A Prefeitura de Macaé, localizada no Norte Fluminense, consolidou uma importante etapa de seu programa de segurança alimentar ao realizar a entrega oficial dos certificados de Categorização Sanitária. Conhecida como Selos A, B e C, a iniciativa é coordenada pela Secretaria de Saúde, por meio da Vigilância Sanitária municipal, e visa premiar os estabelecimentos que demonstram excelência e rigorosos controles na manipulação de alimentos e na manutenção de instalações higiênico-sanitárias. O reconhecimento não é meramente estético ou burocrático; ele serve como um indicador direto de confiança para o consumidor final, permitindo que o público identifique rapidamente quais locais priorizam a saúde coletiva e o cumprimento sistemático das normas vigentes.
O sistema de graduação funciona de forma clara: o Selo A (cinco estrelas) é destinado àqueles que atingem o nível máximo de conformidade; o Selo B (quatro estrelas) identifica uma qualidade elevada com pontos mínimos de ajuste; e o Selo C (três estrelas) atesta que o estabelecimento cumpre os requisitos básicos exigidos pela lei.

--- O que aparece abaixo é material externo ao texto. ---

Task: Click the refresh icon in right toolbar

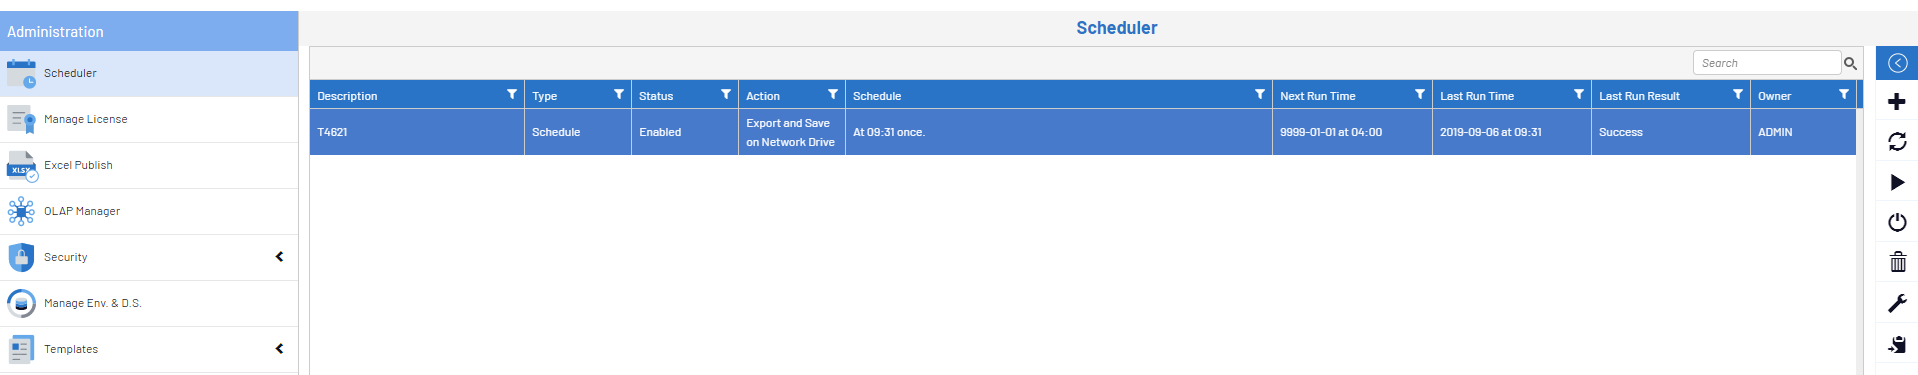Action: 1896,142
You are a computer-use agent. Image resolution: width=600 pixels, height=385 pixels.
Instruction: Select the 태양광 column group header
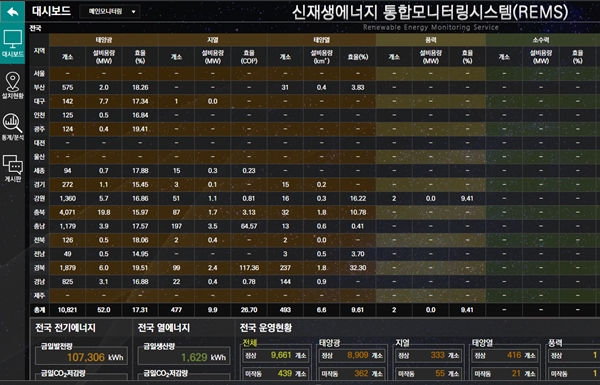[104, 40]
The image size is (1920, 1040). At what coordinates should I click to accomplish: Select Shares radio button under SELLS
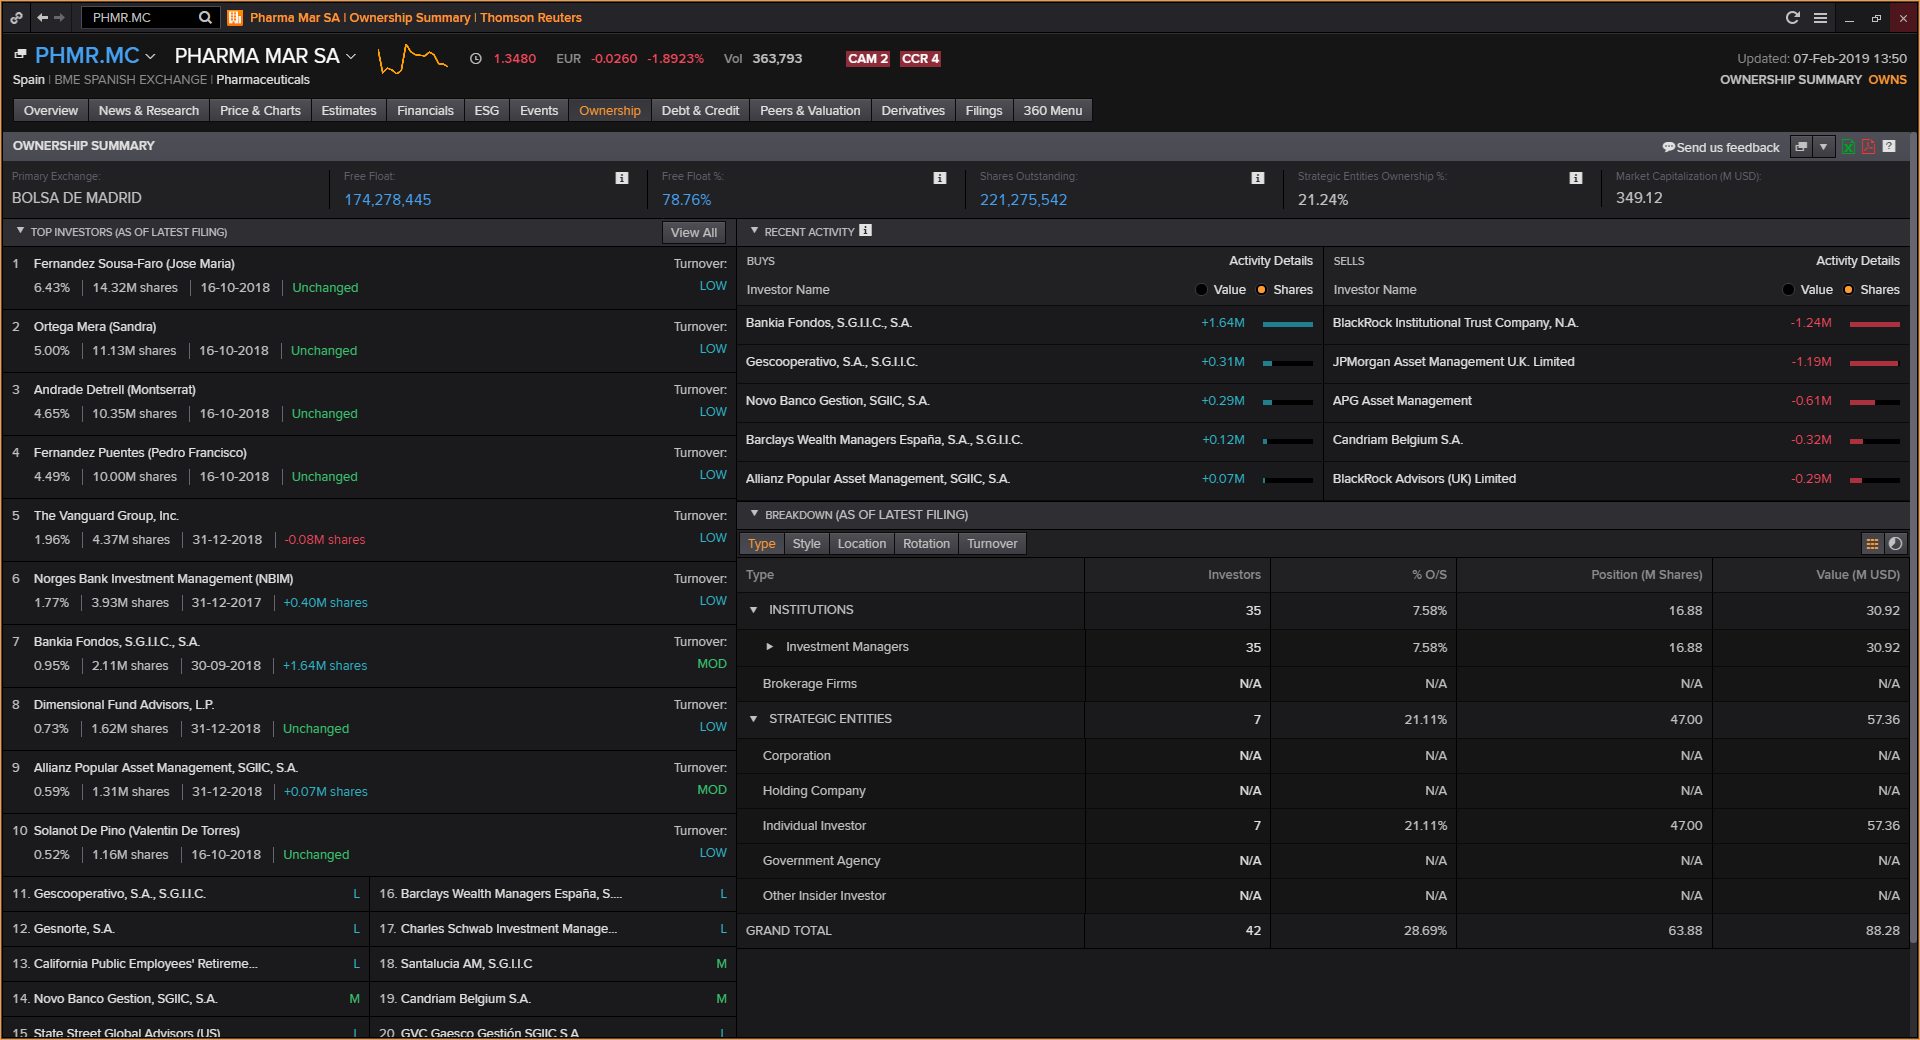(x=1848, y=290)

O projeto atual é fruto de um amadurecimento institucional que começou a ganhar corpo em 2021, com a adoção de um novo modelo de licenciamento, e que teve suas ações de campo para categorização intensificadas a partir do ano de 2023. O foco principal é a redução drástica das Doenças de Transmissão Hídrica e Alimentar (DTHA), protegendo tanto os residentes de Macaé quanto os milhares de trabalhadores e turistas que circulam mensalmente pela "Capital da Energia".
A inspiração para este modelo de governança sanitária não veio ao acaso. A gestão municipal buscou referências em metrópoles globais conhecidas pela rigidez e transparência em seus protocolos de fiscalização, como Nova York, Londres e Los Angeles. Além do cenário internacional, a metodologia de Macaé também bebeu da fonte dos protocolos estabelecidos durante a Copa do Mundo da FIFA em 2014, realizada no Brasil, que serviu como um laboratório de escala nacional para a melhoria dos serviços de alimentação. Para garantir a isenção e o rigor técnico das avaliações, a Prefeitura estabeleceu parcerias estratégicas com instituições acadêmicas de renome, incluindo a Universidade Federal do Rio de Janeiro (UFRJ), a Universidade Estácio de Sá, a Universidade Franciscana e o projeto Categoriza Brasil.

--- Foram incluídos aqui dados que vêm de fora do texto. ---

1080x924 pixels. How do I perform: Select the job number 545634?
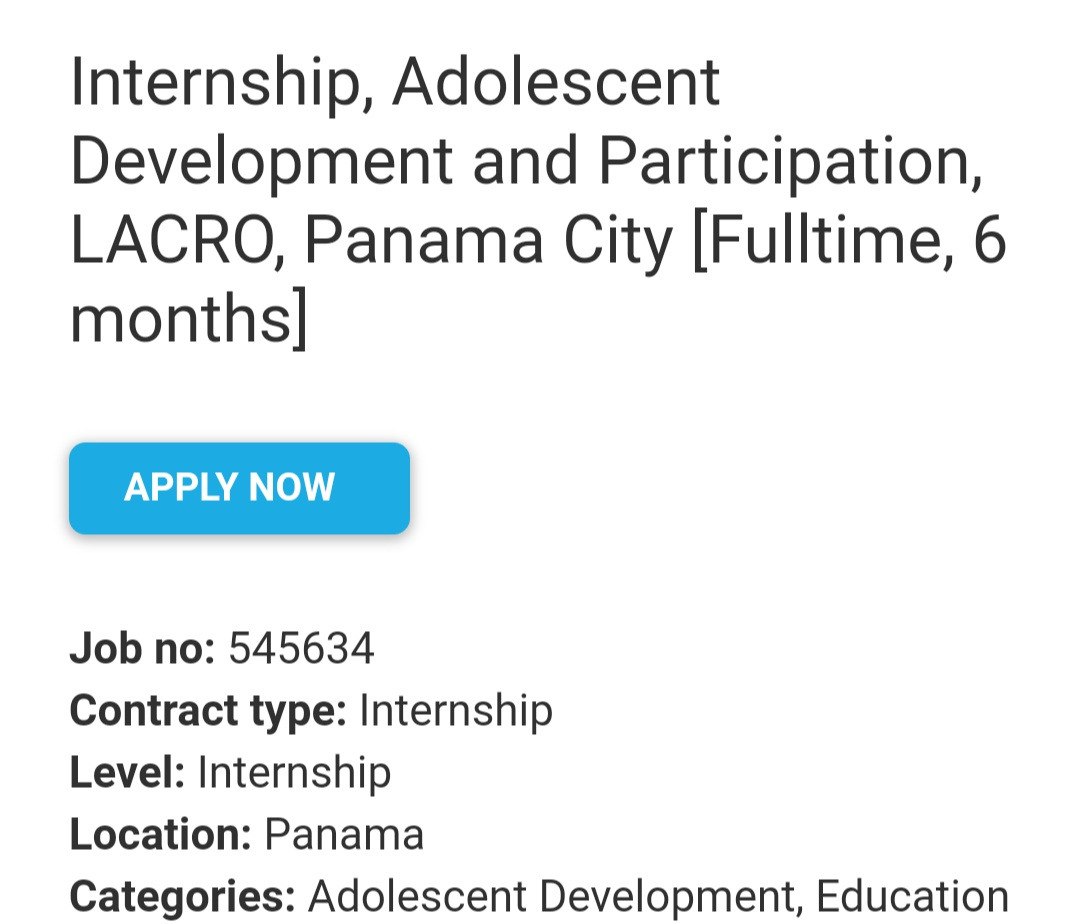[x=301, y=649]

Para o setor empresarial de Macaé, a obtenção do selo representa um diferencial competitivo de mercado. Em um cenário onde o consumidor está cada vez mais atento às condições de preparo daquilo que consome, exibir um selo de conformidade da Vigilância Sanitária torna-se um ativo de marketing e reputação. No entanto, o programa sublinha que a conquista do selo não é vitalícia. A certificação tem validade anual e está condicionada à manutenção permanente dos padrões de higiene e organização. Caso fiscalizações posteriores detectem negligência ou queda nos critérios técnicos, o selo pode ser removido, obrigando a empresa a realizar novas adequações antes de pleitear novamente a certificação pública.

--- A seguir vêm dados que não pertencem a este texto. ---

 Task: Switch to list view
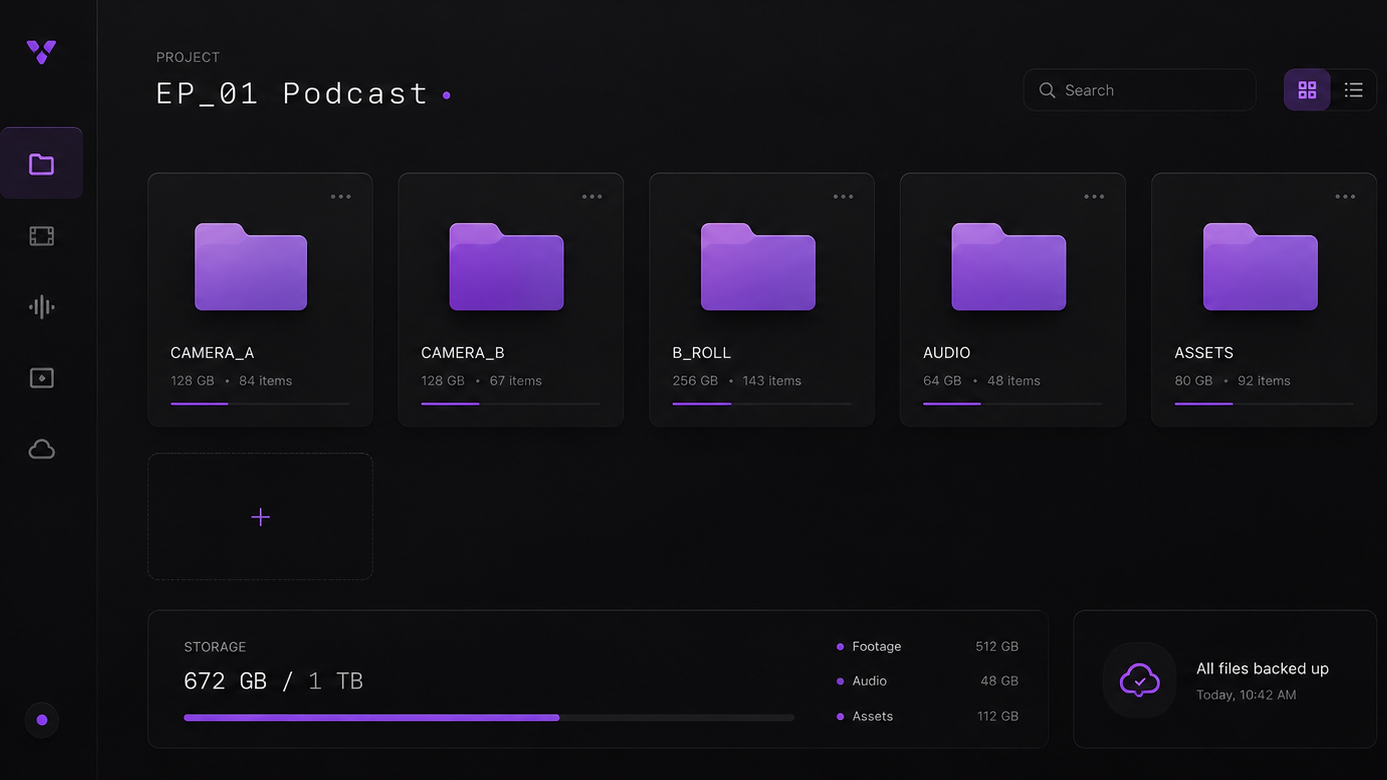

O desdobramento esperado para os próximos meses é a expansão dessa cultura de autoavaliação entre os proprietários de bares, restaurantes e lanchonetes. A utilização de uma metodologia científica permite que o próprio empresário identifique riscos sanitários antes mesmo da visita técnica oficial, promovendo uma relação menos punitiva e mais colaborativa entre o poder público e a iniciativa privada. No longo prazo, a meta é elevar o patamar gastronômico da região, garantindo que a segurança alimentar acompanhe o desenvolvimento econômico da cidade. O exemplo de Macaé serve de guia para outros municípios fluminenses que buscam modernizar seus processos de Vigilância Sanitária, trocando o foco apenas na fiscalização reativa pela prevenção ativa e valorização do empresário consciente.